Most systems use threads to screw into the bone after preparation to initially stop the implant moving. Then it’s a matter of ensuring the implant is not moved by the person over the next few months. The average accepted time is six months. It’s usually longer in the less dense upper jaw then the more compact bone of the lower jaw. The position of the implant and the type of implant depends what the implant is going to be used for. The main categories are to replace teeth or to hold a denture. This blog will focus on the common usage of replacing one tooth.
The steps below assume that there is enough bone to support the implant. The position of the implant is largely dictated by the position of the surrounding teeth and the most desirable position to place the replacement tooth. The important factors to consider are its appearance and how it will function in the bite.
Usually local anesthetic is all that is required. However sedation can be used if needed.
Access to the bone
Two broad approaches can be done.
- The gum is peeled back in certain surgical shapes. This is called a flap. This exposes the bone and allows the dentist to see the bone before preparing the site for the implant. This will require the “flap” to be sutured back (stitched) to cover the bone after the placement of the implant. This approach allows the option of covering the implant totally. This means another surgical procedure later to uncover the implant and prepare the gum for an implant crown. Another option is to screw a cylinder long enough on the implant to allow the gum to grow around the implant to form a gum “cuff” similar to teeth. This then reduces the need for a second surgery. Sometimes a temporary tooth can be incorporated into this cylinder. This cylinder is called a healing abutment.
- A tissue punch cutter can be used to cut a hole in the gum to access the bone. This approach requires no sutures and is less traumatic to the gum. However this approach requires certainty of the amount of bone present. You also cannot totally cover the implant and a healing abutment must be used.
Pilot Drill
This drill is used to cut at the desired position and to the desired depth. This is determined by the bone space available and the size, shape and type of tooth needed. This then determines the type of implant. The main measurements are its length, shape, and diameter. Shape of the implant are tapered (like a long rounded triangular shape, similar to a shape of a tooth root) or parallel sided (like a tube).

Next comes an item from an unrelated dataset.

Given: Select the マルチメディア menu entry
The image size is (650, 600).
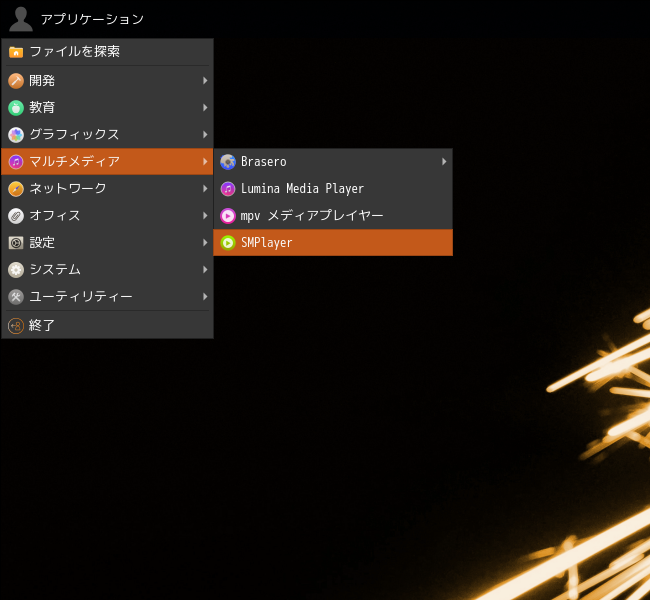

Another consideration is whether the final tooth will be screw retained or cemented on. This is especially important in front teeth. Screw retained means there is access to the screw that holds the final crown can be accessed through a hole in the crown. This allows the crown to be removed for repair and negates the need for a foundation or core to be attached to the implant. No cement is required. The screw head is covered with a soft material that can be easily removed. Then the access hole is filled with a tooth coloured filling. So for screw retained crowns on the front teeth, the access hole is at the back of the tooth and therefore not seen. This means the implant needs to be placed towards the palate in the upper jaw and near to the tongue in the lower jaw for the front teeth.
Cement retained crowns need a foundation screwed onto the implant upon which a crown is cemented on. The placement of the implant tends to be in the middle of the space.
The pilot drill is then used to drill to the depth required. The usually depths used for implants are 8mm,10mm,13mm,16mm. However some implant systems have other lengths.